Bernadette Peters at the premiere of “Pennies from Heaven” in 1981. Photo by The LIFE Picture Collection/Getty Images.

 

She came back to the New York stage in 1982 in an Off-Broadway play at Manhattan Theatre Club directed by Lynne Meadow and written by Sybille Pearson. In Sally and Marsha she played a South Dakota housewife who has just moved to New York City. It was billed as feminist odd-couple. Her salary was just $210 a week, meaning she was losing money, but she wanted to do the play, and so do the play she did. Frank Rich considered Peters the best thing about the production. In his New York Times review, he said he thought she used her physicality (“big eyes” “kewpie-doll voice”) well, and as an actress was in “top form these days,” finding strength underneath the cuteness. Her part was described as the perfect role for her—“an indomitable waif adrift in the big city.”

New York in the ‘80s was big, big, big and fast, fast, fast. It was the uber-rich, the rise of the yuppie, and starving artists. It was lunch at the Four Seasons. It was the AIDS epidemic. It was Jay McInerney and Bret Easton Ellis and Tama Janowitz. Times Square was still a mess. Everyone was trying to get somewhere, get something. It was the beginning of the end, which is what people always say, and also the beginning of another beginning.

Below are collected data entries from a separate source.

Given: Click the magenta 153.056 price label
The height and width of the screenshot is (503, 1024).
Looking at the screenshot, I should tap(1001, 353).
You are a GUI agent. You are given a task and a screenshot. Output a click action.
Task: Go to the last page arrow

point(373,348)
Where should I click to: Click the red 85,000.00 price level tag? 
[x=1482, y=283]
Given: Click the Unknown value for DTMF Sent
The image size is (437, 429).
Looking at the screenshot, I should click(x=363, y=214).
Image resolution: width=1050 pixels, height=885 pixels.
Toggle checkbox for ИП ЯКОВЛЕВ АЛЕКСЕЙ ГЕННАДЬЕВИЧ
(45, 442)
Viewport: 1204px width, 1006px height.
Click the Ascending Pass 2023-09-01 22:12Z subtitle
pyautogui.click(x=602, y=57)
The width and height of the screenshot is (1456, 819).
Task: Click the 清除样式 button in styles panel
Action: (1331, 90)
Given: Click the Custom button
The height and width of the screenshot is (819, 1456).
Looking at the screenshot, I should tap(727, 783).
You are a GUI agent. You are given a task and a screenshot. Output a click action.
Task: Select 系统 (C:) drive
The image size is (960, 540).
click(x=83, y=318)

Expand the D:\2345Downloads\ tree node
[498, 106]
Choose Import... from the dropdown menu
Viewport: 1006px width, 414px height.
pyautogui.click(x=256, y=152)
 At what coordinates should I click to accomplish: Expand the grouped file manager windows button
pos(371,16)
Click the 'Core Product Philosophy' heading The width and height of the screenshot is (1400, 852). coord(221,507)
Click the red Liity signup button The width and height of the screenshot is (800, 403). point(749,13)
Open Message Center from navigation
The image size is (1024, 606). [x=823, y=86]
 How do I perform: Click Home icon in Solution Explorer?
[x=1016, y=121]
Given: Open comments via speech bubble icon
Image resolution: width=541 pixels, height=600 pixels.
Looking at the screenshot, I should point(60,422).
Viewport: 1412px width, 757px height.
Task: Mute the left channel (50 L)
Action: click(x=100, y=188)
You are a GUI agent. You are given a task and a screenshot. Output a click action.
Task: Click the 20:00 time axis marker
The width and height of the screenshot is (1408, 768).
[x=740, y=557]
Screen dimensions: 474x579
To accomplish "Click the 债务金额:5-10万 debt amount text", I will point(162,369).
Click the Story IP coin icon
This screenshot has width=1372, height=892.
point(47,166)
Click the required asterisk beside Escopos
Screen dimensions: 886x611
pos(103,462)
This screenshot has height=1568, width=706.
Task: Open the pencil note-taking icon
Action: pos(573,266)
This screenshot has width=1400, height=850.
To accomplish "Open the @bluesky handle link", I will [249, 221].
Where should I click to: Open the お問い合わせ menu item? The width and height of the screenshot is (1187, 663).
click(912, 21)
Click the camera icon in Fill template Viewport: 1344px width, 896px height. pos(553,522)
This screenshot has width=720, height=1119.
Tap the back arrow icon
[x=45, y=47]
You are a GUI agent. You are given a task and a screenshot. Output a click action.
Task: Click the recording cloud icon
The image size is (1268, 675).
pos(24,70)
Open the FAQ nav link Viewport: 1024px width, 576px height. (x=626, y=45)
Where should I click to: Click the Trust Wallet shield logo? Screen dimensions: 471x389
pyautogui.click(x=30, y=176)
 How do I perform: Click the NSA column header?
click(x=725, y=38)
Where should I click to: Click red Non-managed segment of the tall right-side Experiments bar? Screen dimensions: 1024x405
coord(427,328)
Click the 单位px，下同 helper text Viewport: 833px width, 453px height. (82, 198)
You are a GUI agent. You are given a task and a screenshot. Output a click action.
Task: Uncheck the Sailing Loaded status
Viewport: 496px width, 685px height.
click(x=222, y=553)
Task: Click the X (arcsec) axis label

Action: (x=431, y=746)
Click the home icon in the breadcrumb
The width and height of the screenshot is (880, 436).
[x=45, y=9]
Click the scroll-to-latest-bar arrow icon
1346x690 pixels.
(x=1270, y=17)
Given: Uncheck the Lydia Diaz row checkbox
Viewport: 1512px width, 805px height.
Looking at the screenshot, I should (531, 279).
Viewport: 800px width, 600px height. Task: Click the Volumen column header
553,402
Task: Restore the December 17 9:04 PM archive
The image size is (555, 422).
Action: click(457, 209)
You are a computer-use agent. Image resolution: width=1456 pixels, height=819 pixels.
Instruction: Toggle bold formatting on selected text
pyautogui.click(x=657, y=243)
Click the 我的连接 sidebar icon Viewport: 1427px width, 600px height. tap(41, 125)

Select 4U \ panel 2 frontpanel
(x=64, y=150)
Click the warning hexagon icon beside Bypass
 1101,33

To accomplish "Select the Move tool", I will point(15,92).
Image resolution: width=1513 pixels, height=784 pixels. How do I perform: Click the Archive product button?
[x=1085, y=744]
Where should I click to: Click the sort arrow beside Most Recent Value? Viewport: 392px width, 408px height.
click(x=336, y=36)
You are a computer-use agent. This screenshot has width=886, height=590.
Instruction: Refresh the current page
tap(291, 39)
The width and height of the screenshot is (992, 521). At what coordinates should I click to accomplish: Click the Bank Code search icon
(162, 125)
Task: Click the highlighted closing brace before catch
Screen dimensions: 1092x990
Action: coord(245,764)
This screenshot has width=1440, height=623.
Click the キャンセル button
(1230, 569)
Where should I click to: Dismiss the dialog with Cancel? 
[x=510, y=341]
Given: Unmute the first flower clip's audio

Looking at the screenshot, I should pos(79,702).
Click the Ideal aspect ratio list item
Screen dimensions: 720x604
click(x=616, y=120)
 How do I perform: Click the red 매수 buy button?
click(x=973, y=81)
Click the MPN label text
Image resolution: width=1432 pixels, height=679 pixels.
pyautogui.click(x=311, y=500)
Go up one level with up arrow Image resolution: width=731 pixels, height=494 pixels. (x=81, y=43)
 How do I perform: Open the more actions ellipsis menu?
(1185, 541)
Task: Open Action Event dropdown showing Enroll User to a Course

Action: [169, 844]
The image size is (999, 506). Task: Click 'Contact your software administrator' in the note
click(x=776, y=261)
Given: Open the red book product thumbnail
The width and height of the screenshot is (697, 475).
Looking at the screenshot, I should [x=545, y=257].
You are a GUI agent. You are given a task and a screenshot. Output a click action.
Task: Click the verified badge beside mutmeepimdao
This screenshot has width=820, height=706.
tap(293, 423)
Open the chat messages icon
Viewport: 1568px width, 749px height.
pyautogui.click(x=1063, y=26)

By the start of the ‘80s, Peters had already started to see the holes in the public perception of her, remarking to Esquire in 1982, “There are many different perceptions of me, as far as the public is concerned. I realized recently that people live in different time slots.” She would continue to work in LA and do concerts, but starting in the mid-80s she’d begin another phase in career, the one that would forever establish her as a Broadway star. In the first half of the decade, she released two albums, including one with her painted as a Vargas girl on the cover, had two films out simultaneously (the aforementioned Pennies from Heaven and Heartbeeps), and hosted Saturday Night Live, where she sang song about masturbation. Her mother died in 1982. She broke up with Steve Martin. Writers started to comment that it really was quite difficult to get her to talk about anything personal, although she did start to reveal ambivalence towards the things she was supposed to want versus what she actually wanted. At the beginning of 1982 she was reading Cinderella Complex and told Esquire, “Sometimes I think marriage is what I want, and sometimes I think it’s just a convention.” A few years later, she’d begin to speak about how she was just learning to appreciate and be herself, just learning to be okay with success and ambition and free herself of what she thought all of those things meant. She told The Daily News, “I always had this thing in my mind—when you’re a woman and you’re a success, you’re a ball breaker, you’re terrible. I guess I sold myself this bill of goods, but I’m changing. It’s OK for a woman to be aggressive and successful.” In 1986 she told The New York Post, “I think I equated success with something not good. Losing yourself. Not being a real and good person. Something scared me about it. Then I realized I could be what I want.” “Did this change happen with or before Sunday in the Park with George?,” the writer asked. It was before Sunday. She had lived a life, she wasn’t remade by Stephen Sondheim—if you are looking for a Pygmalion story, you might want to go elsewhere.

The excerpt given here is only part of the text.